É arquitecto. Há alguma influência desta área nas suas imagens?

Nestas imagens procurei, de forma deliberada, fugir um pouco àquela grande temática da arquitectura que se refere a uma realidade física construída, com linhas verticais, horizontais, oblíquas, etc. Tentei sair dos sistemas de composição que são bastante caros aos arquitectos e para os quais também sou sensível. Mas nesta série fujo a essa temática de modo a fazer quase um desafio a mim próprio e procurar uma outra realidade. Trago esta realidade através de dois processos. Um primeiro que é o acto de fotografar, ou seja o acto de seleccionar determinada visão em detrimento de outras, e o segundo aspecto tem que ver com a própria revelação dessas imagens, ou seja trazer à luz uma realidade bruta. A ideia não é alterar a realidade em si mas antes melhorar a realidade que me despertou a atenção, da mesma forma como há muitos anos fazia fotografia analógica, a  preto e branco. Mais não é do que mais uma vez, traduzir uma visão pessoal. Nestas imagens o sistema de composição é muito importante o formato quadrado é exemplo disso. Todas as imagens são coloridas e por razões estéticas cheguei à conclusão que muitas vezes quando olhava para uma imagem vertical ou horizontal via áreas acessórias, não determinantes em relação àquilo que queria mostrar. De uma forma natural cheguei ao formato quadrado.

É o resultado de dez anos de imagens. Como é que foi o processo de selecção?

Teve dois processos. São dez anos de atenção perante determinadas realidades paisagísticas em oposição à matéria edificada. Mas por outro lado, sem ter uma consciência muito plena quando comecei a fotografar, fui captando várias coisas e quando comecei, há cerca de dois três anos, a pegar na edição das imagens a selecção foi acontecendo de uma forma natural. A série expressa-se num livro com 60 fotografias e destas 60 estão 22 expostas na Creative Macau como uma espécie de síntese. As imagens expostas são fotografias de grande dimensão. Acho que a dimensão é também uma parte importante da percepção que quero transmitir. Claro que muitas vezes sou confrontado com os limites técnicos na medida em que há imagens que não resultam em formato tão grande. Mas as coisas de forma natural chegaram à selecção final. A selecção é um exercício de depuração. A Clarice Lispector tem uma frase que me pareceu apropriada para este processo e que aproveitei para o texto de apresentação: “É realmente complicado fazer coisas simples”. Muitas vezes quando vemos grande complexidade nomeadamente nas artes plásticas, o exercício de depuração é muito difícil e é quase uma nova descoberta da imagem.

* **Enunciado**
Na entrevista acima, quantas fotografias da série estão expostas na Creative Macau?

* **Dados fornecidos**

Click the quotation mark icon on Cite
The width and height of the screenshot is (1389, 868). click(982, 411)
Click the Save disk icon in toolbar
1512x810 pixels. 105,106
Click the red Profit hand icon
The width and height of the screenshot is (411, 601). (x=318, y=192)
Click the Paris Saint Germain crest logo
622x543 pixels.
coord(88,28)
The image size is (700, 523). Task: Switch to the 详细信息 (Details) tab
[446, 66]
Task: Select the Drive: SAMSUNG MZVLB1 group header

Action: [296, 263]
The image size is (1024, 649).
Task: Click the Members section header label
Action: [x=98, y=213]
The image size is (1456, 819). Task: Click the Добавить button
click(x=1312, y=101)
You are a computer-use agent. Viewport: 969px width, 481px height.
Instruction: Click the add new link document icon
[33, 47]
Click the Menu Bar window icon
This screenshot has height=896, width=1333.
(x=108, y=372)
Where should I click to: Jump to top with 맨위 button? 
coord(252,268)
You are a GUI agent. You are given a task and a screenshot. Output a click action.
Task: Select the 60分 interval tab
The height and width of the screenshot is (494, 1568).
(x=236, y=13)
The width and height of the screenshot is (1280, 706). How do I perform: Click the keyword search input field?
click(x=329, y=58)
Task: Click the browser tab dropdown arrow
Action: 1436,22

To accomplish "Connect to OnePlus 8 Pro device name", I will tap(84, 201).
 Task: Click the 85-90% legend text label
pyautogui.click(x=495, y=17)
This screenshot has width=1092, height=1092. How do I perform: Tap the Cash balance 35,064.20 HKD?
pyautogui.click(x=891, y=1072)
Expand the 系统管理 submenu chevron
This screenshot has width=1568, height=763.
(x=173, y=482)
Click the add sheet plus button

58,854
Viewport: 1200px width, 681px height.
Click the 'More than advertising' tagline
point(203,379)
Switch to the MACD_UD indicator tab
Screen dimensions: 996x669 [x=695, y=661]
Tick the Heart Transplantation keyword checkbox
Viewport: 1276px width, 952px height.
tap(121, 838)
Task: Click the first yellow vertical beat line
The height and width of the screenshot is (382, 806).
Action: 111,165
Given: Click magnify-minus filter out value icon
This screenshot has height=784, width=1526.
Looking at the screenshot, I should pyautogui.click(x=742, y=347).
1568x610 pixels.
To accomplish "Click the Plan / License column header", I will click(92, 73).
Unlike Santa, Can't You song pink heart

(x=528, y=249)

* **Resposta**
Estão expostas 22 fotografias, das 60 que compõem o livro.